Мартынову безразлично, что противопоставлять: икону книге или литературное произведение – легшей в его основу реальности. Главное тут сам факт, что противостояние – есть. Что в основе всей современной европейской культуры – словоцентричной, бесконечно высказывающейся и помешанной на субъекте высказывания – заложен глубокий раскол, не подпускающий ее к существу бытия.

Подарочный образчик раскола – плод слова, до одышки гоняющегося за бытием, – выпустили недавно Лев Рубинштейн и Григорий Чхартишвили. Выглядит он как настоящий реванш литературной интеллигенции. Авторы – изображенные на обложке двое с подстаканниками – сумели подключить интеллигентскую кухню к площадному громкоговорителю, серию пространных рассуждений о преимуществе сложного перед простым – приаттачить к фотокалендарю недавних политических скандалов и курьезов. Этот альбом на пружинках хочется покупать в подарок и хранить на память о революции.

Но не майской, несбывшейся, а вполне законченной, визуальной.

Книга «От мая до мая» доказывает, что интеллигентский разговор пополнил список классических, мертвых жанров. Это самодостаточное искусство, для которого наработаны лексика, темы и места волнительной нестыковки собеседников. Как формулы вежливости: Рубинштейну поспорить о допустимости слова «патриотизм» – все равно что сказать «пока, дорогой, до встречи». К «патриотизму» лепится «Радищев», за Радищева встает «наше с тобою сословие», за сословием влечется «наше дело и есть слово». Все это должно быть сказано, как неизбежно произнесены будут слова «интеллигент» и «хам», «простота» и «сложность», и, будьте уверены, произнесены, как уточняет Рубинштейн, с нужными «интонациями». Такими, по которым «распознаем друг друга».
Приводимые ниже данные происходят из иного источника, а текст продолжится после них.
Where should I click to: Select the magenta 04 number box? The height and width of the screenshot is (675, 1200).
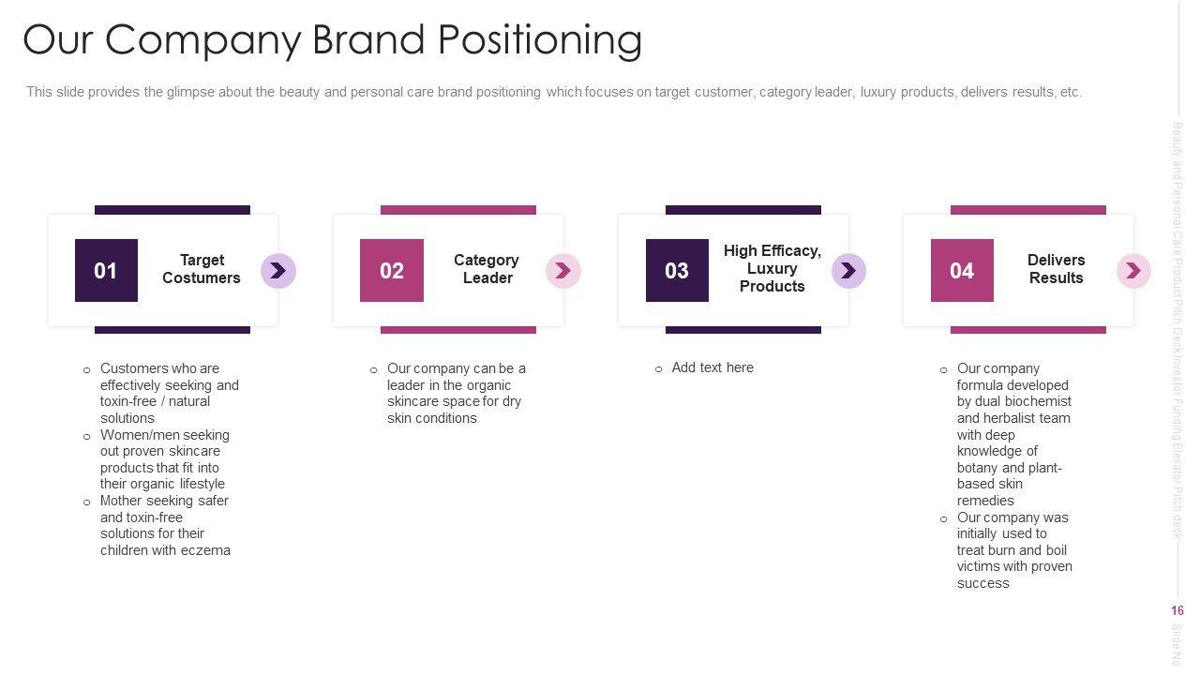click(962, 271)
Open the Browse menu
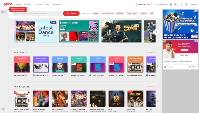This screenshot has height=113, width=199. 27,5
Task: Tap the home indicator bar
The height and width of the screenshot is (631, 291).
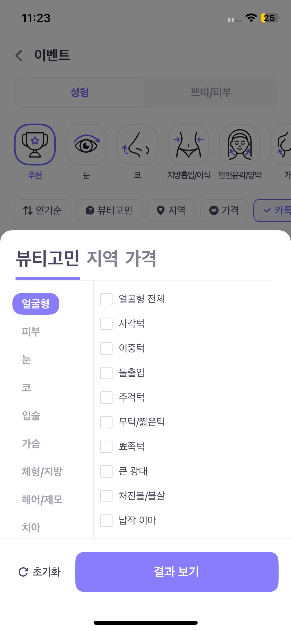Action: pos(145,623)
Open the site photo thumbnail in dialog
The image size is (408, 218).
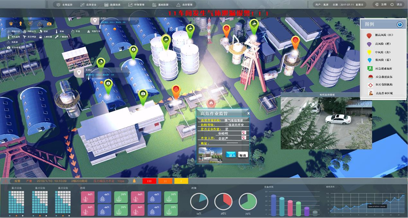click(x=210, y=155)
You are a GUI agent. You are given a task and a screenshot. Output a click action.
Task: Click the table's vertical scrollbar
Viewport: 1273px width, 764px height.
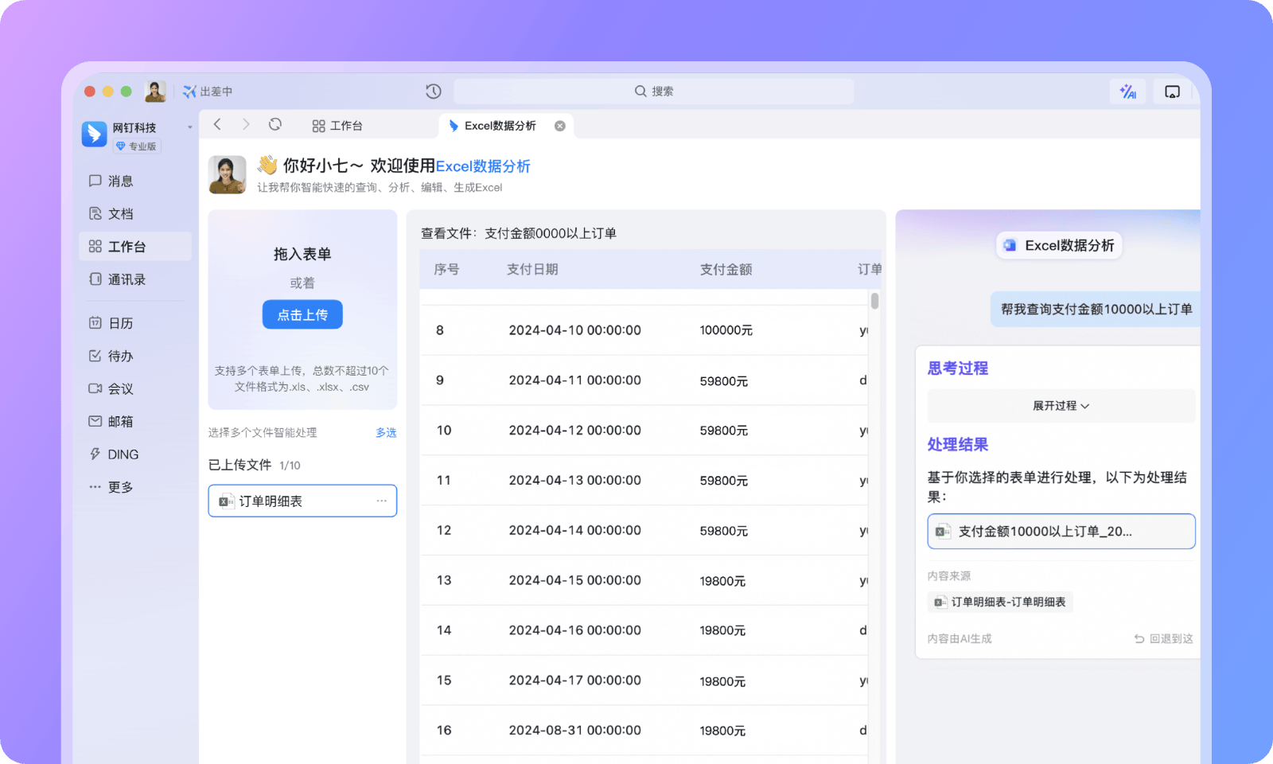(x=874, y=302)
Это беседа заранее согласных. Не случайно Чхартишвили, вводя в рассуждения изящные отсылки к буддизму, предлагает о православии, наоборот, умолчать: «а то все разнервничаются». Да и Рубинштейн неловко затирает следы взбрыкнувшей было полемики: «Я-то задал тебе этот вопрос как раз для того, чтобы получить именно этот ответ, с которыми был согласен уже до того, как его получил».
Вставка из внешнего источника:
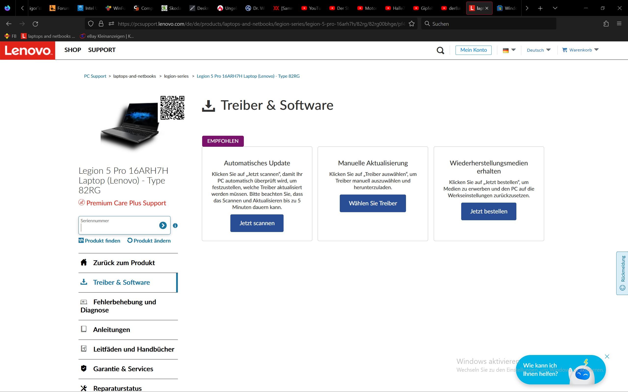
Task: List all tabs dropdown arrow
Action: 555,8
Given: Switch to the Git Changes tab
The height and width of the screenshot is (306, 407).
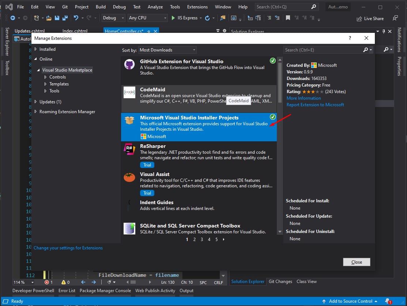Looking at the screenshot, I should click(x=280, y=281).
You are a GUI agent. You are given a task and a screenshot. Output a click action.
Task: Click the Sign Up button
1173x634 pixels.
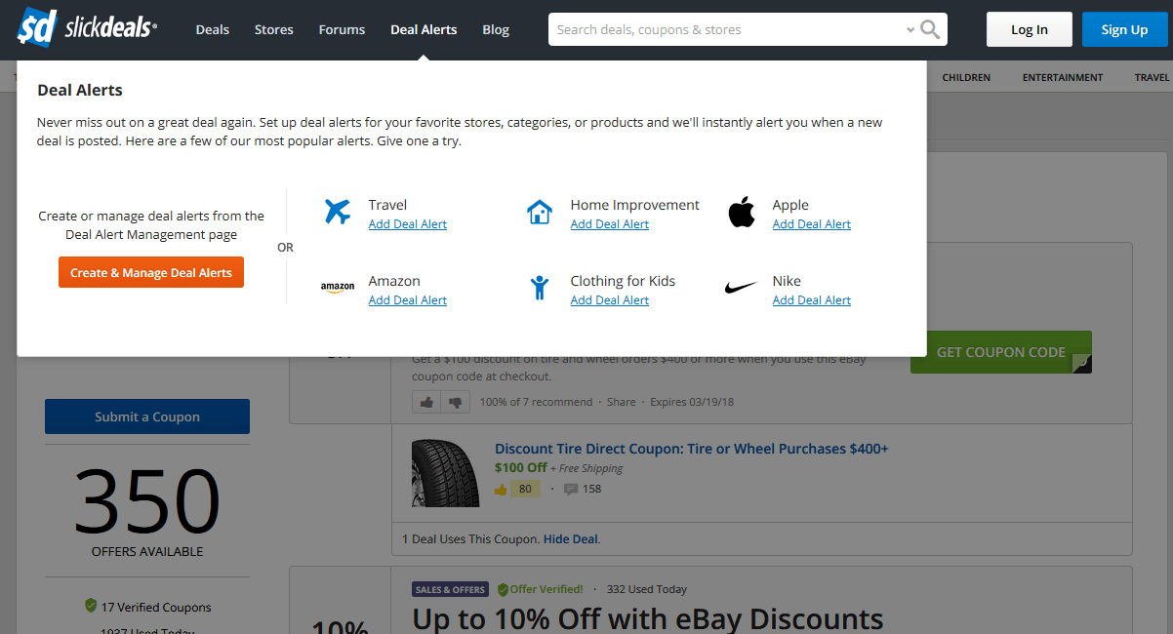point(1124,29)
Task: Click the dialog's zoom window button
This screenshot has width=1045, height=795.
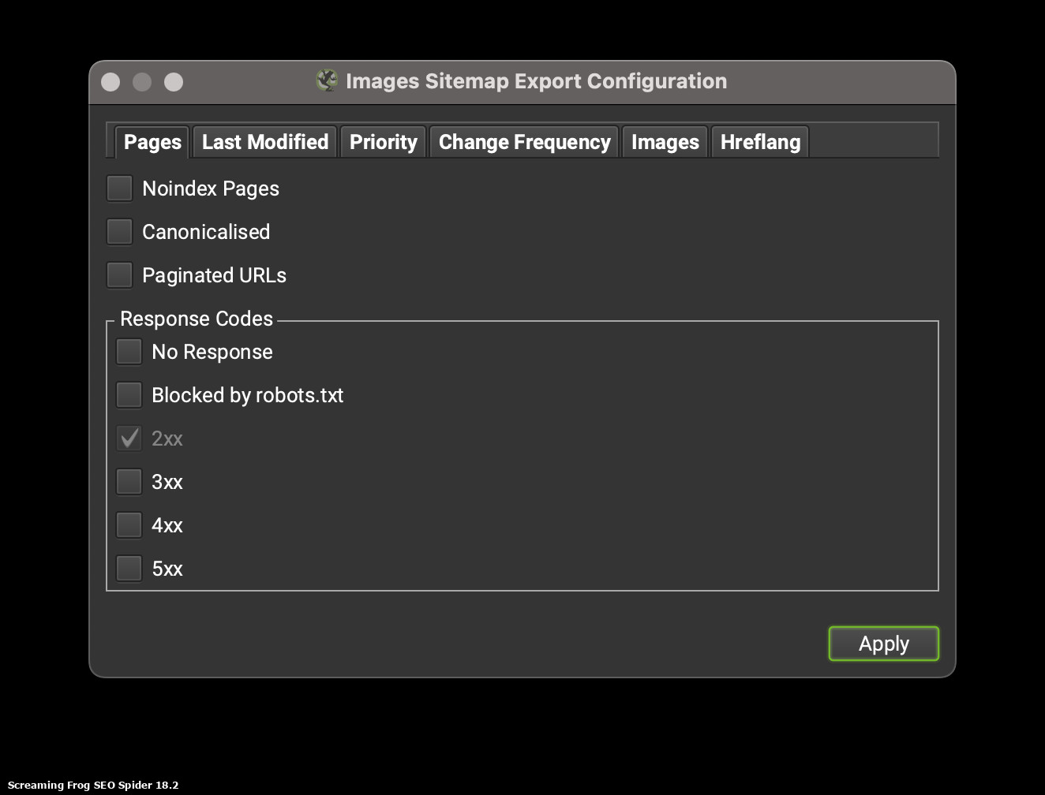Action: [174, 82]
На фото поблескивают ментовские каски и рассыпается митингующая толпа – но авторы текста сознательно избегают политики. Комары на даче волнуют их куда острее, скажем, статуса Прохорова. Интимная беседа под грохот пиар-орудий – достойная позиция интеллигента, пережившего революционное похмелье. Но позиция устарелая. И вот Чхартишвили с трудом отвлекается от работы над новой книгой и едет на заседания оппозиционного оргкомитета, ощущая себя «гипсовым бюстом» и скучая по преданной «собственной органике».
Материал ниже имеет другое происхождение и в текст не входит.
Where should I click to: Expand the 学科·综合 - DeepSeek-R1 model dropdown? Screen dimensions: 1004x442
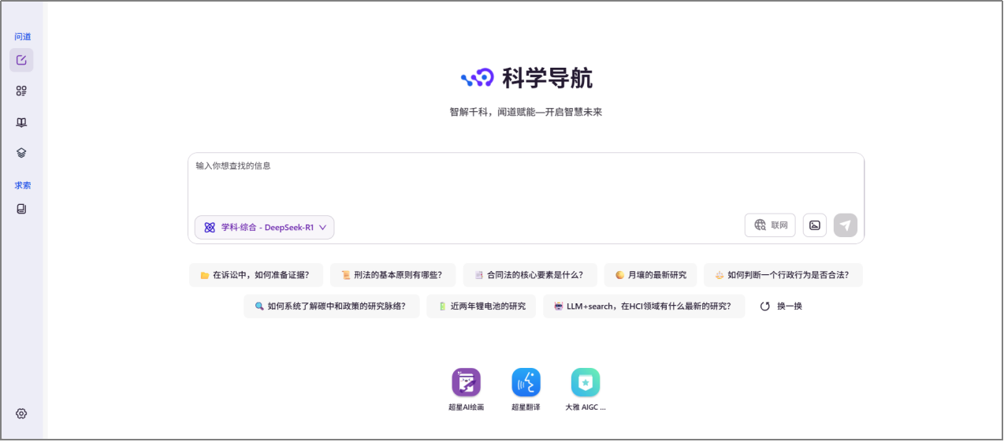(x=265, y=228)
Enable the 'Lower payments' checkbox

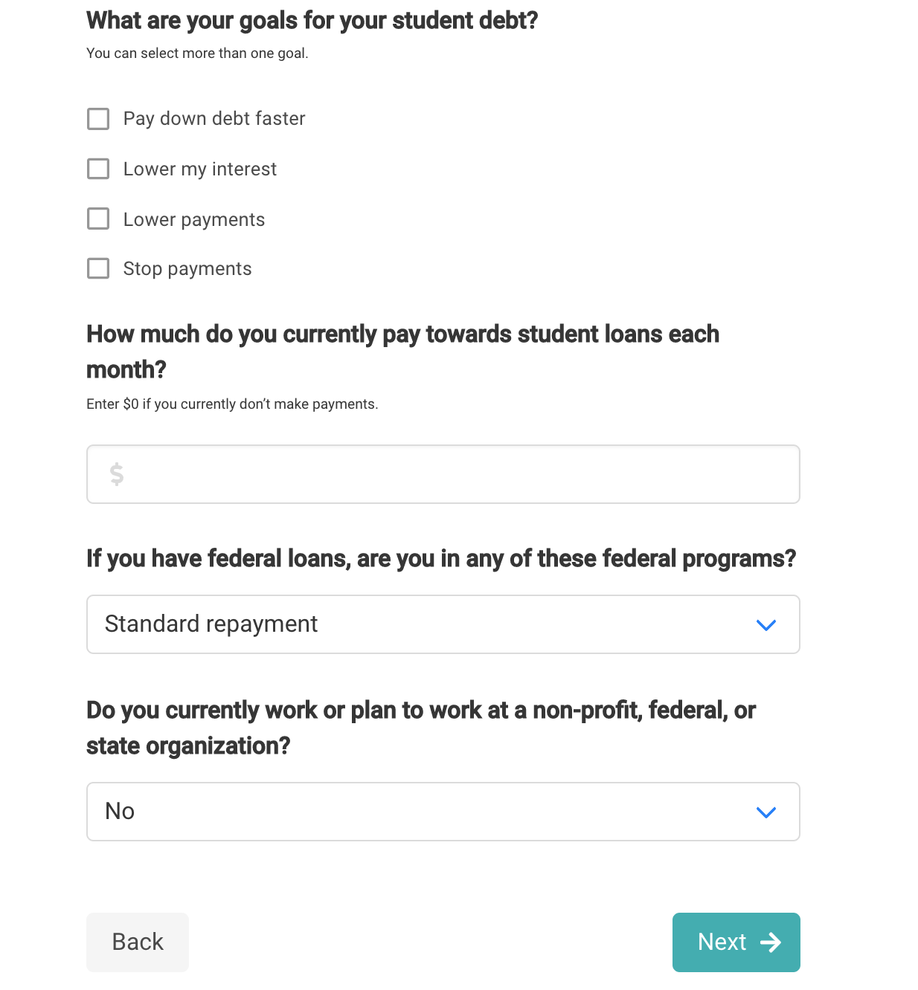tap(98, 219)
Книга «От мая до мая» написана в форме дружеского разговора частных людей – но парадокс в том, что реальные частные люди в период, представленный фотоматериалами книги, разговаривали куда короче и отчаянней, чем это делают интеллигентные собеседники. Фотографии наполняют книгу бессловесными притчами, наложенные друг на друга новостные сообщения преображаются в информационные центоны, подключая зрителя к живому движению реальности. Напротив, случай с финскими курицами, рассказанный Рубинштейном, или традиционного образца коан, приведенный Чхартишвили, звучат рядом с этими импульсами истории застарело и холодно.

Стилистически авторы удерживают за собой позиции познавших истину – «Старца Лёвы» и «Старца Гиригория». Хотя эта фантазия Чхартишвили – не более чем смайлик, читателю ясно: так долго и отвлеченно распространяться по поводу емкой конкретики событий позволительно только людям с учительским авторитетом.

Старцы молодятся, перемежая литературные цитаты словами «пичалька» и «ба-бах». И наконец признаются друг другу, что в основе их общественной активности – страх упустить возможность поступка (Чхартишвили) и желание «подзарядиться» (Рубинштейн). «Вдруг из-за иной реальности я смогу и писать по-иному или про иное?» – загадывает Чхартишвили, «Всё, что мы переживаем теперь и в чем посильно участвуем, не может не сообщить нам какого-то иного ритма», – соглашается Рубинштейн.

Но изобразительные и документальные материалы книги показывают, что реальность заслуживает большего, чем переработки в слова. И что о настоящих проблемах творческой интеллигенции: отставании навыков переживания от навыков рефлексии и превращении слов в систему защиты от нового опыта – писатели так и не поговорили.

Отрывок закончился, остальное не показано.